Valhalla basic concepts / terminology

Fri May 22 22:13:18 UTC 2020

I like this discussion!  Smart questions and solid answers all the way through.

Weaving in my $0.02…

On May 22, 2020, at 12:36 PM, Brian Goetz <brian.goetz at oracle.com> wrote:
> 
> Hi Kevin!
>> 
>> 	• There are two kinds of objects/instances; the notions "object" and "instance" apply equally to both kinds. These are "inline objects" and "identity objects". Statements like "it's an instance, so that means it's on the heap" and "you can lock on any object" become invalid, but statements like "42 is an instance of `int`" are valid.
> 
> Correct.  
> 
> From a pedagogical perspective, it's not clear whether we are better off framing it as a partitioning (there are two kinds, red and blue) or that some objects have a special property (in addition to their state, some objects have a special hidden property, its identity.)   
> 
> We have been going down the former path, but I am starting to think the latter path is more helpful; rather than cleaving the world of objects in two, instead highlight how some (many!) objects are "special”.  

This mirrors our voyage through various early versions of the Q+L design,
which surfaced (in the VM, if that’s surfacing) the two colors, on equal footing.
Then we went t0 L-world, which submerged the differences under L, with
Q-tyeps peeking out only when absolutely necessary. This taught us precisely
how similar the two kinds are, and how they can be handled under the L-type
rubric.  At this point we said goodbye to designs which would include
things like Q-Object as the top of all Q’s disjoint from L-Object.  Now we
have a Q-XOR-L design, where every name is either one or the other.

Retaining the previous insights we now know that there are abstract
types (and quasi-abstract Object and maybe others) which admit *values*
of both colors, dynamically distinguished.  After a little more OO analysis,
we realized that identity objects are a sub-type of all possible objects,
because they have extra operations (synch, side effecting state).  The
inline objects are… objects without those operations.  Which in OO
terms is a super-type, not a disjoint type.
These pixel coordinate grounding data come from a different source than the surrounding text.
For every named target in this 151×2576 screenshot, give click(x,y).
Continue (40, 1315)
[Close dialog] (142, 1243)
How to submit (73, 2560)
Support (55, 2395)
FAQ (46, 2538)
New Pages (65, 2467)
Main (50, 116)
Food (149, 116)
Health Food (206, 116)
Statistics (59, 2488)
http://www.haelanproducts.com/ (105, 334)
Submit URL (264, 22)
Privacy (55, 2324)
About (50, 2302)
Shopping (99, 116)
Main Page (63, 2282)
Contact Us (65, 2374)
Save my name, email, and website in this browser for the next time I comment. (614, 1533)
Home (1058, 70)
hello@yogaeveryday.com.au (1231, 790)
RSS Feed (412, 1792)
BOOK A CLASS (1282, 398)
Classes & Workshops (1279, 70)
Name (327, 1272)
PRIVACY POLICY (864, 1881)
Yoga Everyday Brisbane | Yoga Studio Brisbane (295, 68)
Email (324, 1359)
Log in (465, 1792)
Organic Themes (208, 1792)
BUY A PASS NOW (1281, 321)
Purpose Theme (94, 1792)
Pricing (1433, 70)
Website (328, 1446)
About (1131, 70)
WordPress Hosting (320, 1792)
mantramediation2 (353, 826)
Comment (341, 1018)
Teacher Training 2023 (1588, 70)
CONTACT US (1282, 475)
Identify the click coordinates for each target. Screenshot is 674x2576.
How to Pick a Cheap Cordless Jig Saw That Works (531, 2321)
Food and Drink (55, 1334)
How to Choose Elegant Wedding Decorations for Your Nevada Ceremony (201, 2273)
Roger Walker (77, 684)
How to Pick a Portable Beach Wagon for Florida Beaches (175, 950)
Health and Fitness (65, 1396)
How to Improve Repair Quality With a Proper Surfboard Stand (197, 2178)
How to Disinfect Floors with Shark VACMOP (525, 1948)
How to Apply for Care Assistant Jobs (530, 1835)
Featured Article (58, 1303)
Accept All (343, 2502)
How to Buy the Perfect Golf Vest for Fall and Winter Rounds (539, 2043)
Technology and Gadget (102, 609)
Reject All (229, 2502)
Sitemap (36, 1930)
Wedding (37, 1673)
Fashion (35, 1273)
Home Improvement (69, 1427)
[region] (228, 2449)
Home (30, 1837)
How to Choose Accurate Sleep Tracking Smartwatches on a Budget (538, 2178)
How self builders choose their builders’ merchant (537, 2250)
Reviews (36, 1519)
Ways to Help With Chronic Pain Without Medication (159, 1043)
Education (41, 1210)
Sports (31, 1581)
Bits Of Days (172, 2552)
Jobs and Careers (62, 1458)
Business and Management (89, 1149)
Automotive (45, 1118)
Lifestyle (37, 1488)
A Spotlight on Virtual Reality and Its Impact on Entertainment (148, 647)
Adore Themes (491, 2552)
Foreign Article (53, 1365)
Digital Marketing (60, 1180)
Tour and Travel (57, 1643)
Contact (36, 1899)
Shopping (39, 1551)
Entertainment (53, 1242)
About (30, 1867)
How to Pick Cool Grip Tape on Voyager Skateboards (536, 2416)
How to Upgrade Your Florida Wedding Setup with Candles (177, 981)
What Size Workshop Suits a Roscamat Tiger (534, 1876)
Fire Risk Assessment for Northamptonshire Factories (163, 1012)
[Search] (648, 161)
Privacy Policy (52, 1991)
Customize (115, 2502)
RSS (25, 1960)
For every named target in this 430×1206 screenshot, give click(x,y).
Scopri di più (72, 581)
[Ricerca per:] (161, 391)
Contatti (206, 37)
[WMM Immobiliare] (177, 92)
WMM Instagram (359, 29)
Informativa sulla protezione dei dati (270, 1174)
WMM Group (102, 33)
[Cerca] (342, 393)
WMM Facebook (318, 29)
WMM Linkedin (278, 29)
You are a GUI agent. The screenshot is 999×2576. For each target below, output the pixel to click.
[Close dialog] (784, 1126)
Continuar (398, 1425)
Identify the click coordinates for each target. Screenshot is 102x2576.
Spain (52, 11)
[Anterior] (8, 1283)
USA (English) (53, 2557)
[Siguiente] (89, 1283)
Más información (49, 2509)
In classic OO discourse, you partition the universe of objects into a
bunch of concrete classes, *and* you group them those same objects
by their super-classes (and interfaces, etc.).  So the objects (instances,
values even) are always only of one concrete class (what Object::getClass)
but abstractly they match to various other types.  And the OO accounts
confuse us when classes (per se) are used to build both classifications:
The disjoint union of values, and the overlapping classifications of
types.

And when I say “type” (what an overloaded term that is!) I’m talking
mainly about variables, and the value-sets that they are configured
to permit.

In the world of instances, you have identity and inline.  In the world
of variables (types), you can have variables which are exactly tied to
a particular identity or inline class, or which can hold either.
(With variables which might refer to identity objects, null is also
a potential value.  A day may come for types like String! but this
is not that day.)  What about a variable which can hold (a reference
to) an instance of *any* class that is an identity class?  Yes, we want
that because there are special operations on such classes, as noted
above.  We currently inject this type as a magic interface.  What
about a variable which can hold an instance of any class that is
an inline class?  That doesn’t make sense from the POV of types
which support operations common to some set of instances,
because inline classes are simpler (less colorful?) than identity
classes.  Right now, to me, having an InlineObject type makes
as much sense as having a not-List type, whose value set
is everything that *doesn’t* act like a list.  OO hierarchies
are built up additively, guided by functions and contracts;
they are not built on exclusions.  (You can have disjoint
unions, as with sealed classes, so we *could* define some
sort of sealing condition imposed on concrete classes, as
{Object…} = DISJOINT_UNION({null}, {inline…},
{identity…}).  But the use cases we know about aren’t
asking for it, and it adds more complexity to the story
of Java’s type hierarchies without visible benefit.)

> 
>> 		• (do we intend to use the term "object", or use the term "instance", or define the two differently somehow?)
> To the extent we can avoid redefining these things, I think it is easier to just leave these terms in place.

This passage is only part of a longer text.